● What the exercise asks:
Once the data has been read, return all of it precisely as written.

======== Dataset excerpts ========

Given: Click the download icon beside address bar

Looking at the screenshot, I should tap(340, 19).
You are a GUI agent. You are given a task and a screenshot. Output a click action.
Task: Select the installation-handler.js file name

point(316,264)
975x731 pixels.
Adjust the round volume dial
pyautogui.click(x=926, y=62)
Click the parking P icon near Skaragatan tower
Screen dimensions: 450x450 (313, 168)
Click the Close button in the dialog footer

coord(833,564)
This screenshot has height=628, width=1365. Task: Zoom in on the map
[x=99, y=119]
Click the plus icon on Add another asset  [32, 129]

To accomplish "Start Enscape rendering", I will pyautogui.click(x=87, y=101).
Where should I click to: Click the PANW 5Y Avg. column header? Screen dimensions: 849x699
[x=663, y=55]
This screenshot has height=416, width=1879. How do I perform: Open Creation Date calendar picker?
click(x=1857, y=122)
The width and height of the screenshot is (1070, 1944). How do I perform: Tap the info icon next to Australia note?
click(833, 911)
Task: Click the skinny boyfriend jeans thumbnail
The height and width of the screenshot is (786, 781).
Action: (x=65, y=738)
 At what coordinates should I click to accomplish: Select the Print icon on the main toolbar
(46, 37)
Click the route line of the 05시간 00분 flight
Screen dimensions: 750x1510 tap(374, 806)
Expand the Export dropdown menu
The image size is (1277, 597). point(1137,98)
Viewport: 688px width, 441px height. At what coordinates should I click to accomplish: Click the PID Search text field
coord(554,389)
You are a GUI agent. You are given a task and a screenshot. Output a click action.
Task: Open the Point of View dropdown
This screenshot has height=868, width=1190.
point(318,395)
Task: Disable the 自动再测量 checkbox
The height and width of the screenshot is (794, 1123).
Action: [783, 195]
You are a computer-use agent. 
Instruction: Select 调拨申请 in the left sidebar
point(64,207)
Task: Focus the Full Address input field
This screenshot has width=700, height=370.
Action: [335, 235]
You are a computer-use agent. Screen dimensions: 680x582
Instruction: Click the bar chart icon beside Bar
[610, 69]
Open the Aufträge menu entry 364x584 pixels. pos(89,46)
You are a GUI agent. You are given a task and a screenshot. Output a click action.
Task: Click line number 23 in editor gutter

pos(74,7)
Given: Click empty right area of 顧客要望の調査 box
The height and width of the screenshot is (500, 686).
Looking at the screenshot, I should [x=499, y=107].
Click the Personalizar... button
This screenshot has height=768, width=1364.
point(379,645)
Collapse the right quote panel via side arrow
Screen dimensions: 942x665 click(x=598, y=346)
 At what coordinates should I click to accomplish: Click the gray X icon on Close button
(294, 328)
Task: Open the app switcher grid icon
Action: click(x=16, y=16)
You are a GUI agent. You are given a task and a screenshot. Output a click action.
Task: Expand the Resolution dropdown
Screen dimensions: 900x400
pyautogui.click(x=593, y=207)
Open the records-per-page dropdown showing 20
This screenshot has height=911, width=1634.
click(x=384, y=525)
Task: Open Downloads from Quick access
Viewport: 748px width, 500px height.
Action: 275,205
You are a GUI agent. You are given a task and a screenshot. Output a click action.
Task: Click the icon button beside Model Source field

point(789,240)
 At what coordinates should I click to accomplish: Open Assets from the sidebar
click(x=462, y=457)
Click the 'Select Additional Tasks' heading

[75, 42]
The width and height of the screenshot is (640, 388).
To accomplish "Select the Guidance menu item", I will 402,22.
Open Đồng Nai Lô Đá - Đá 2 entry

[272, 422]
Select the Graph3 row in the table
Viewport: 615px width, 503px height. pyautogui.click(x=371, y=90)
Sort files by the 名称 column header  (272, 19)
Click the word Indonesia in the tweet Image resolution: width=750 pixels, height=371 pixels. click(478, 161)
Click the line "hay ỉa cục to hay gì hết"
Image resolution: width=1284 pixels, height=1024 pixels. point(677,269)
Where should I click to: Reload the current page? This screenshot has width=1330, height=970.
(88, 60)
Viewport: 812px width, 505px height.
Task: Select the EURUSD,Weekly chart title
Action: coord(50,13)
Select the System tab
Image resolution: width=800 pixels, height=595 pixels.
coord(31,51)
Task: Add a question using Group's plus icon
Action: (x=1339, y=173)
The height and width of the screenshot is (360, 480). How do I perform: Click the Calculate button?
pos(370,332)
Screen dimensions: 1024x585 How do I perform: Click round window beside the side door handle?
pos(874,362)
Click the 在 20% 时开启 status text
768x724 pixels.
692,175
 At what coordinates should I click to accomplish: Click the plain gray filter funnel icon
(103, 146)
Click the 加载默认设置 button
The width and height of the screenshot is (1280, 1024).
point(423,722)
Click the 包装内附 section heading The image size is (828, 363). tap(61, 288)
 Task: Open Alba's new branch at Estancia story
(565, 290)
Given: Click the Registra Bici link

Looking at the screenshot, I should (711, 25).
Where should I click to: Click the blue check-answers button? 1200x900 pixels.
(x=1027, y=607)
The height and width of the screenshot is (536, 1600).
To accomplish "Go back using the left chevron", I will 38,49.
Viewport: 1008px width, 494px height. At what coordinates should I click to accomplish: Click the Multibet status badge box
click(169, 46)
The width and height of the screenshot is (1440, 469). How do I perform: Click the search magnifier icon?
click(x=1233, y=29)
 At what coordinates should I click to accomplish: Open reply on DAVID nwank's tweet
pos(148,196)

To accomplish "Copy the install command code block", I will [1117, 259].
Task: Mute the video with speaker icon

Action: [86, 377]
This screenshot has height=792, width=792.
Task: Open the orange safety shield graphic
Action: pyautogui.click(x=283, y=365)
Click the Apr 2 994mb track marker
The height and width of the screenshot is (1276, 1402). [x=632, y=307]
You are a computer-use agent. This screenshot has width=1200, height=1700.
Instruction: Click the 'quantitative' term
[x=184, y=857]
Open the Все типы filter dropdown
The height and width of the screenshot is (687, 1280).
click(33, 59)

========

● Solution below:
Given: Click the download icon beside address bar

Looking at the screenshot, I should tap(340, 19).
You are a GUI agent. You are given a task and a screenshot. Output a click action.
Task: Select the installation-handler.js file name

point(316,264)
975x731 pixels.
Adjust the round volume dial
pyautogui.click(x=926, y=62)
Click the parking P icon near Skaragatan tower
Screen dimensions: 450x450 (313, 168)
Click the Close button in the dialog footer

coord(833,564)
This screenshot has height=628, width=1365. Task: Zoom in on the map
[x=99, y=119]
Click the plus icon on Add another asset  [32, 129]

To accomplish "Start Enscape rendering", I will pyautogui.click(x=87, y=101).
Where should I click to: Click the PANW 5Y Avg. column header? Screen dimensions: 849x699
[x=663, y=55]
This screenshot has height=416, width=1879. How do I perform: Open Creation Date calendar picker?
click(x=1857, y=122)
The width and height of the screenshot is (1070, 1944). How do I perform: Tap the info icon next to Australia note?
click(833, 911)
Task: Click the skinny boyfriend jeans thumbnail
The height and width of the screenshot is (786, 781).
Action: (x=65, y=738)
 At what coordinates should I click to accomplish: Select the Print icon on the main toolbar
(46, 37)
Click the route line of the 05시간 00분 flight
Screen dimensions: 750x1510 tap(374, 806)
Expand the Export dropdown menu
The image size is (1277, 597). point(1137,98)
Viewport: 688px width, 441px height. At what coordinates should I click to accomplish: Click the PID Search text field
coord(554,389)
You are a GUI agent. You are given a task and a screenshot. Output a click action.
Task: Open the Point of View dropdown
This screenshot has height=868, width=1190.
point(318,395)
Task: Disable the 自动再测量 checkbox
The height and width of the screenshot is (794, 1123).
Action: [783, 195]
You are a computer-use agent. 
Instruction: Select 调拨申请 in the left sidebar
point(64,207)
Task: Focus the Full Address input field
This screenshot has width=700, height=370.
Action: [335, 235]
You are a computer-use agent. Screen dimensions: 680x582
Instruction: Click the bar chart icon beside Bar
[610, 69]
Open the Aufträge menu entry 364x584 pixels. pos(89,46)
You are a GUI agent. You are given a task and a screenshot. Output a click action.
Task: Click line number 23 in editor gutter

pos(74,7)
Given: Click empty right area of 顧客要望の調査 box
The height and width of the screenshot is (500, 686).
Looking at the screenshot, I should [x=499, y=107].
Click the Personalizar... button
This screenshot has height=768, width=1364.
point(379,645)
Collapse the right quote panel via side arrow
Screen dimensions: 942x665 click(x=598, y=346)
 At what coordinates should I click to accomplish: Click the gray X icon on Close button
(294, 328)
Task: Open the app switcher grid icon
Action: click(x=16, y=16)
You are a GUI agent. You are given a task and a screenshot. Output a click action.
Task: Expand the Resolution dropdown
Screen dimensions: 900x400
pyautogui.click(x=593, y=207)
Open the records-per-page dropdown showing 20
This screenshot has height=911, width=1634.
click(x=384, y=525)
Task: Open Downloads from Quick access
Viewport: 748px width, 500px height.
Action: 275,205
You are a GUI agent. You are given a task and a screenshot. Output a click action.
Task: Click the icon button beside Model Source field

point(789,240)
 At what coordinates should I click to accomplish: Open Assets from the sidebar
click(x=462, y=457)
Click the 'Select Additional Tasks' heading

[75, 42]
The width and height of the screenshot is (640, 388).
To accomplish "Select the Guidance menu item", I will 402,22.
Open Đồng Nai Lô Đá - Đá 2 entry

[272, 422]
Select the Graph3 row in the table
Viewport: 615px width, 503px height. pyautogui.click(x=371, y=90)
Sort files by the 名称 column header  (272, 19)
Click the word Indonesia in the tweet Image resolution: width=750 pixels, height=371 pixels. click(478, 161)
Click the line "hay ỉa cục to hay gì hết"
Image resolution: width=1284 pixels, height=1024 pixels. point(677,269)
Where should I click to: Reload the current page? This screenshot has width=1330, height=970.
(88, 60)
Viewport: 812px width, 505px height.
Task: Select the EURUSD,Weekly chart title
Action: coord(50,13)
Select the System tab
Image resolution: width=800 pixels, height=595 pixels.
coord(31,51)
Task: Add a question using Group's plus icon
Action: (x=1339, y=173)
The height and width of the screenshot is (360, 480). How do I perform: Click the Calculate button?
pos(370,332)
Screen dimensions: 1024x585 How do I perform: Click round window beside the side door handle?
pos(874,362)
Click the 在 20% 时开启 status text
768x724 pixels.
692,175
 At what coordinates should I click to accomplish: Click the plain gray filter funnel icon
(103, 146)
Click the 加载默认设置 button
The width and height of the screenshot is (1280, 1024).
point(423,722)
Click the 包装内附 section heading The image size is (828, 363). tap(61, 288)
 Task: Open Alba's new branch at Estancia story
(565, 290)
Given: Click the Registra Bici link

Looking at the screenshot, I should (711, 25).
Where should I click to: Click the blue check-answers button? 1200x900 pixels.
(x=1027, y=607)
The height and width of the screenshot is (536, 1600).
To accomplish "Go back using the left chevron", I will 38,49.
Viewport: 1008px width, 494px height. At what coordinates should I click to accomplish: Click the Multibet status badge box
click(169, 46)
The width and height of the screenshot is (1440, 469). How do I perform: Click the search magnifier icon?
click(x=1233, y=29)
 At what coordinates should I click to accomplish: Open reply on DAVID nwank's tweet
pos(148,196)

To accomplish "Copy the install command code block", I will [1117, 259].
Task: Mute the video with speaker icon

Action: [86, 377]
This screenshot has height=792, width=792.
Task: Open the orange safety shield graphic
Action: pyautogui.click(x=283, y=365)
Click the Apr 2 994mb track marker
The height and width of the screenshot is (1276, 1402). [x=632, y=307]
You are a computer-use agent. This screenshot has width=1200, height=1700.
Instruction: Click the 'quantitative' term
[x=184, y=857]
Open the Все типы filter dropdown
The height and width of the screenshot is (687, 1280).
click(33, 59)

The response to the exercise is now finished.